━━ DATASET EXCERPTS ━━
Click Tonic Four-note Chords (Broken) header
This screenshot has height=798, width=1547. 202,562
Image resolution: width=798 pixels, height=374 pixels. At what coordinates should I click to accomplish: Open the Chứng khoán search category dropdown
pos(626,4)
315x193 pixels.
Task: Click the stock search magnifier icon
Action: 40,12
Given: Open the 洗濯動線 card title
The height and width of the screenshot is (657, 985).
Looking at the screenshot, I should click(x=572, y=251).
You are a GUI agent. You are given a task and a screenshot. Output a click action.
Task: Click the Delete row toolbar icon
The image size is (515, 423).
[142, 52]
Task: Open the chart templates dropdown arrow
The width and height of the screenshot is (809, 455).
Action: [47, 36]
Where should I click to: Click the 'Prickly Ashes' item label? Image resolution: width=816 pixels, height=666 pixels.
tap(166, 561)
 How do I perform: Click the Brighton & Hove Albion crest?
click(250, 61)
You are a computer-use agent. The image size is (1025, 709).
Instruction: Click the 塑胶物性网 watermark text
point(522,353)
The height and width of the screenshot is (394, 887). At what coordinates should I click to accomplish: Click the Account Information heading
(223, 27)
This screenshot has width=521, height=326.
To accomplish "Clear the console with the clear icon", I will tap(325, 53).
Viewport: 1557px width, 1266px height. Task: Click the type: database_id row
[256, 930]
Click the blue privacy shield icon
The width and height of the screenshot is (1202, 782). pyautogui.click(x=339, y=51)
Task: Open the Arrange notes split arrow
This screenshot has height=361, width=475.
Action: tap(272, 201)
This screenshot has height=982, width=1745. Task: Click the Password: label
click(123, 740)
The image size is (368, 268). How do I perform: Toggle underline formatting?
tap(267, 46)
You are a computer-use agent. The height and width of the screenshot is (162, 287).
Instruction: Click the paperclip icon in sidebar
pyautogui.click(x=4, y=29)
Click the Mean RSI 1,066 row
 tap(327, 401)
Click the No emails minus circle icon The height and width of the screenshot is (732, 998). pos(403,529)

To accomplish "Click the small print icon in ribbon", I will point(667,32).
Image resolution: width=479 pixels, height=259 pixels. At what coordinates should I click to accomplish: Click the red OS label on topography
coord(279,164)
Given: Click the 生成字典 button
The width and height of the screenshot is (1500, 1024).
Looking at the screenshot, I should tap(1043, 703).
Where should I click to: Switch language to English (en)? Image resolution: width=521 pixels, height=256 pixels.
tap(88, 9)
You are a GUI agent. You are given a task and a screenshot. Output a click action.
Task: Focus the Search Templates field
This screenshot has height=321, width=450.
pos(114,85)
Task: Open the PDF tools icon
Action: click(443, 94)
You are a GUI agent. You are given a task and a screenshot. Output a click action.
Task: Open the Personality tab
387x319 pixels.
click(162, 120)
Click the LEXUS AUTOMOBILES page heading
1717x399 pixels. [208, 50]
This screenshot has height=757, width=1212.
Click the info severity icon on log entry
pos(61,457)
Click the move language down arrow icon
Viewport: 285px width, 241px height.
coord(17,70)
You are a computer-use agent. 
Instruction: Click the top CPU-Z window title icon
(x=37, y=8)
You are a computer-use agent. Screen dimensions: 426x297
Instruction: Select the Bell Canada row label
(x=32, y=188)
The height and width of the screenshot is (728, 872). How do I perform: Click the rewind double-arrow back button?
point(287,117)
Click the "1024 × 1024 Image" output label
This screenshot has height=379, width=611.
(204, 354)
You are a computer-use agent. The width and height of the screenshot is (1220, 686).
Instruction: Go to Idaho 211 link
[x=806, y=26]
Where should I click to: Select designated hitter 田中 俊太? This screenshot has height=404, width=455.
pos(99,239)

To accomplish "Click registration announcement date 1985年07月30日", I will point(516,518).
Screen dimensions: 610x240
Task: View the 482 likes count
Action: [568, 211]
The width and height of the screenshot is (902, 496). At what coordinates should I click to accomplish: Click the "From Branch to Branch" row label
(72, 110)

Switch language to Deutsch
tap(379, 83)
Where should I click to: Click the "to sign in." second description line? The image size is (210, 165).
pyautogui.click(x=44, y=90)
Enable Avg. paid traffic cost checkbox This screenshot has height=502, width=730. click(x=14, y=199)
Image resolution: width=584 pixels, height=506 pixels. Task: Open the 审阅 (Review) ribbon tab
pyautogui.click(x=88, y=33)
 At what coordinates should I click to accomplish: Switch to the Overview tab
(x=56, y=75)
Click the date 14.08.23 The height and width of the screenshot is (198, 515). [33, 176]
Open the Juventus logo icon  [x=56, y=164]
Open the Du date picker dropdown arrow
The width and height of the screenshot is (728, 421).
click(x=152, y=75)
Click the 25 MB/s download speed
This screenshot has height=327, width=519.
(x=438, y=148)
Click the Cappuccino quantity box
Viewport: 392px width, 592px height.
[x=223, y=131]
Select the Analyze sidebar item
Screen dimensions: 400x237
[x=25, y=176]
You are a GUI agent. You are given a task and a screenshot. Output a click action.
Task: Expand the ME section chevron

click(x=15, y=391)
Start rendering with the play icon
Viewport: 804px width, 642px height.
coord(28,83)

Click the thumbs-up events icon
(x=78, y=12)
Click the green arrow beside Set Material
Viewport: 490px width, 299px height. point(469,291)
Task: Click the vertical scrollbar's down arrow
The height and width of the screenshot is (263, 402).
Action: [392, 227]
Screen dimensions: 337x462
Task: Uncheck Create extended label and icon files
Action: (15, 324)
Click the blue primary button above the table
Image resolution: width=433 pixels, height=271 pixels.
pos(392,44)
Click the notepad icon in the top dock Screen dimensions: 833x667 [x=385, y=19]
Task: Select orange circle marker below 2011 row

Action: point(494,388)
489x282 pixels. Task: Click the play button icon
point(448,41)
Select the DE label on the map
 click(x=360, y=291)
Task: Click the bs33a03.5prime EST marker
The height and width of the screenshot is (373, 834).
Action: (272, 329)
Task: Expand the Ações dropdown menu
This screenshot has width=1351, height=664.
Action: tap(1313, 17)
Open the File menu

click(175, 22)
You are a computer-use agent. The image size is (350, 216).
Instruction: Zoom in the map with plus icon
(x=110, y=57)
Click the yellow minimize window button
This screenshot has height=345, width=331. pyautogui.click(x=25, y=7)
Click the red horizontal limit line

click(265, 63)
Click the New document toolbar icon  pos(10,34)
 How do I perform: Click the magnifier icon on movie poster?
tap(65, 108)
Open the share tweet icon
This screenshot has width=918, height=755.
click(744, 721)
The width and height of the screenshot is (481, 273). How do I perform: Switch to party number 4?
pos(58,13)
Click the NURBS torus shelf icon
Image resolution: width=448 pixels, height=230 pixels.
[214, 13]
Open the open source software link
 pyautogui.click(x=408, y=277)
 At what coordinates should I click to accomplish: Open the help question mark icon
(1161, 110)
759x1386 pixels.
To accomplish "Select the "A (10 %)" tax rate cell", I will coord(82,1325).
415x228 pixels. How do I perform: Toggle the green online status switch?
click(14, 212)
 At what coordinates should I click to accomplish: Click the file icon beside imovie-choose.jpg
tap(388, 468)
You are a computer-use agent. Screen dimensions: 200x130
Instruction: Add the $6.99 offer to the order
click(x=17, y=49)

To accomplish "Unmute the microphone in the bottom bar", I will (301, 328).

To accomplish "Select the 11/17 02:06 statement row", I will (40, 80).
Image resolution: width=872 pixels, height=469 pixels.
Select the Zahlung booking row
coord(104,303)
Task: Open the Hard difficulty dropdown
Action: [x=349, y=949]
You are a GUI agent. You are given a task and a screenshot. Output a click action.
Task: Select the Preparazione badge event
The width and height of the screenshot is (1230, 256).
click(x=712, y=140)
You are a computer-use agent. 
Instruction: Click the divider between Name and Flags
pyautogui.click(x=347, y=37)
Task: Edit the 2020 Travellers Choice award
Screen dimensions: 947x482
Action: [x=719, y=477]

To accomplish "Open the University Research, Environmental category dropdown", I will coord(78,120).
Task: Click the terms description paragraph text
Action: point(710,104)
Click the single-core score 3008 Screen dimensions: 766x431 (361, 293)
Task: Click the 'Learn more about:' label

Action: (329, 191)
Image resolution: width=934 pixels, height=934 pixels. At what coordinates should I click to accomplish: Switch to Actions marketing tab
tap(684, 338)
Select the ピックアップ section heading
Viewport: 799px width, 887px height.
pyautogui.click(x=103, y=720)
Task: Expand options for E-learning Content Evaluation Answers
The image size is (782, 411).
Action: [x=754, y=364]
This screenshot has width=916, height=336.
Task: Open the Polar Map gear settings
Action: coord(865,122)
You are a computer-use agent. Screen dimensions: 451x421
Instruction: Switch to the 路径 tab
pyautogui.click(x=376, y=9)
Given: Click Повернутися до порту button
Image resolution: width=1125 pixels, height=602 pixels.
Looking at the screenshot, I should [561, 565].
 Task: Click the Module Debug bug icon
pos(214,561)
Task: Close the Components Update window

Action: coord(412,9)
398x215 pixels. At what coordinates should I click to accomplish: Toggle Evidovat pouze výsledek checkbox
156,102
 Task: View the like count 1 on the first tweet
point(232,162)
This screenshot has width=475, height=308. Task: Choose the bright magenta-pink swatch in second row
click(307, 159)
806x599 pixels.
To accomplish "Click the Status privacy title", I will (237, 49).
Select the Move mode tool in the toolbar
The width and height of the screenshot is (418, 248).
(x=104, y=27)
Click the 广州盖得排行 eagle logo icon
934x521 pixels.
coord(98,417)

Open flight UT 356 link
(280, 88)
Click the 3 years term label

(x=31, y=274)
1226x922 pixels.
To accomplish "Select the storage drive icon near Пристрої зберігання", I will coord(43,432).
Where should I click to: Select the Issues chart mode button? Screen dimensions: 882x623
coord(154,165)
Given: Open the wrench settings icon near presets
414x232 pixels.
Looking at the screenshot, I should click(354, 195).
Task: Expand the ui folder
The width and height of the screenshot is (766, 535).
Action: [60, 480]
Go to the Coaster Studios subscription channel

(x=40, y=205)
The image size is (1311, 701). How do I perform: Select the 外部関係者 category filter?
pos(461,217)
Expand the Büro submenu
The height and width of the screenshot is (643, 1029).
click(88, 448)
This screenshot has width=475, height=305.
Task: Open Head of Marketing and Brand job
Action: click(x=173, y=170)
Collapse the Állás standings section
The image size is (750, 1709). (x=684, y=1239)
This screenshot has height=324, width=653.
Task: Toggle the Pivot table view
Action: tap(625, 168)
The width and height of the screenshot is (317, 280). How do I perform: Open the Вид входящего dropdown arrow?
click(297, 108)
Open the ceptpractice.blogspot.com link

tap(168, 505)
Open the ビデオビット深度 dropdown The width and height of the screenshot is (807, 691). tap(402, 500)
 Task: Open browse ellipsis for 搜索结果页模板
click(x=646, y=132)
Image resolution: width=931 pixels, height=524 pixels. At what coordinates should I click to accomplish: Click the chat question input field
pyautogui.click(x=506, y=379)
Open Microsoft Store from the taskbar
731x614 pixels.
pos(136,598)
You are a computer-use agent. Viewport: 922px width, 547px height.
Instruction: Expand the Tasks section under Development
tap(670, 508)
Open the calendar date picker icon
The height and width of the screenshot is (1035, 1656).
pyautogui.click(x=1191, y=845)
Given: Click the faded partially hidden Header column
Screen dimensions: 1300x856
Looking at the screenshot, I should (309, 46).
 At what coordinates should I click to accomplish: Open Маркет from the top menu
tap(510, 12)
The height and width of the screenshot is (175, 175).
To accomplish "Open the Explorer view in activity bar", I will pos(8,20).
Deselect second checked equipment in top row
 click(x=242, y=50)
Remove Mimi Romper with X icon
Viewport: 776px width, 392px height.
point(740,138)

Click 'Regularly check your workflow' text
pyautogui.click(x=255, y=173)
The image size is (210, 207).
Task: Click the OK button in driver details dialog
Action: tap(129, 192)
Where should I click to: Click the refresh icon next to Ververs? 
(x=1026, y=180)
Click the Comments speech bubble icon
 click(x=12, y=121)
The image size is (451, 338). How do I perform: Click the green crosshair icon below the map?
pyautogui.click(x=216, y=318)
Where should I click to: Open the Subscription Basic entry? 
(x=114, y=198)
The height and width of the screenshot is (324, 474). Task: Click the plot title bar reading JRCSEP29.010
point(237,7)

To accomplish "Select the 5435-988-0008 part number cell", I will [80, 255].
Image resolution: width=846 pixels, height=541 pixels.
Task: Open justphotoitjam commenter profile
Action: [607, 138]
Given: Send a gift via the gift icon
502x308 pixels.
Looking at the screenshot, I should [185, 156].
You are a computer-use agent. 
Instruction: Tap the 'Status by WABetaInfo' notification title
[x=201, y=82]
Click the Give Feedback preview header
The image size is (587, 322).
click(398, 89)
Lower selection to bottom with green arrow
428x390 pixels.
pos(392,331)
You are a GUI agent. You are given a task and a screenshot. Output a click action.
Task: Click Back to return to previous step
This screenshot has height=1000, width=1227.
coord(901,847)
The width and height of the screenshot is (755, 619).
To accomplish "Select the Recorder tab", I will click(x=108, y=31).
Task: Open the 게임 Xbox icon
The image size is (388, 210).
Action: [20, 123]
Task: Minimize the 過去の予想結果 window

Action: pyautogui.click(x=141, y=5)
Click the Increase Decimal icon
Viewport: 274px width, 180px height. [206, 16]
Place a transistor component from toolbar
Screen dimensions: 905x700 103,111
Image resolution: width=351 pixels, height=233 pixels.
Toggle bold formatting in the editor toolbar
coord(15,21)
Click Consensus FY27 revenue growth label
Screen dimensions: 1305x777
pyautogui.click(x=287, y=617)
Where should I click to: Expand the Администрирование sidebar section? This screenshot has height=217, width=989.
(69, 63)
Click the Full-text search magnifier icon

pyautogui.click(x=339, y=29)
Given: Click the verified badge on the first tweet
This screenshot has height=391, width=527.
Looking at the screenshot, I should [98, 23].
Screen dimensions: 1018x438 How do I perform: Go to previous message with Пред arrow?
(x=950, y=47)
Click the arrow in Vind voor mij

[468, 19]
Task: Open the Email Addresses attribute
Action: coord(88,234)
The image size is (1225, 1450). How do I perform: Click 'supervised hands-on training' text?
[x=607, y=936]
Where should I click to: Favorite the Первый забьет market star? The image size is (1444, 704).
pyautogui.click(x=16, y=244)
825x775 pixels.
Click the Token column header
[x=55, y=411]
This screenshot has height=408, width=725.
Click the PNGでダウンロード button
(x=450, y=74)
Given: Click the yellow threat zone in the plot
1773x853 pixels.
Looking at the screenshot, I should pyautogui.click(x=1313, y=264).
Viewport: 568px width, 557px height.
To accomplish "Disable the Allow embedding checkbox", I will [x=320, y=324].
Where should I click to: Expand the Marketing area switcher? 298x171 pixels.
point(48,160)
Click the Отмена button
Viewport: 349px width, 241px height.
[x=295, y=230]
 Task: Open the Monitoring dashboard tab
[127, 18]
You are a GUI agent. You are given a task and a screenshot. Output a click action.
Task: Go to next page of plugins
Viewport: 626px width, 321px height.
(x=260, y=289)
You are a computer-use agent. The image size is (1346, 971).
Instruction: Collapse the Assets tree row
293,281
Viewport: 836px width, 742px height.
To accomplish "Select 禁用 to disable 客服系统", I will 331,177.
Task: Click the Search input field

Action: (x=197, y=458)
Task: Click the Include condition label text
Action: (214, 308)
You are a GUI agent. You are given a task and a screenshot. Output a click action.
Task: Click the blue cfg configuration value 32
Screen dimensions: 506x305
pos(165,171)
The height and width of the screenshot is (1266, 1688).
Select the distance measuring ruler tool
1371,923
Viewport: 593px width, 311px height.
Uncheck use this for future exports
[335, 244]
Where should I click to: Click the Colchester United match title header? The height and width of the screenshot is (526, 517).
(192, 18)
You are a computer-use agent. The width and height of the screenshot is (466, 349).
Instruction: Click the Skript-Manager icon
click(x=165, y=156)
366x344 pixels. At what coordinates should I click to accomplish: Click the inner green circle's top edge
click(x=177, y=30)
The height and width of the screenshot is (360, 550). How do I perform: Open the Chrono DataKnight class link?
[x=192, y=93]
━━━
### INSTRUCTIONS TO FOLLOW
When a line in the records holds the string "badge", copy that line.

### SOLUTION TO THE EXERCISE
Task: Select the Preparazione badge event
Given: Click the verified badge on the first tweet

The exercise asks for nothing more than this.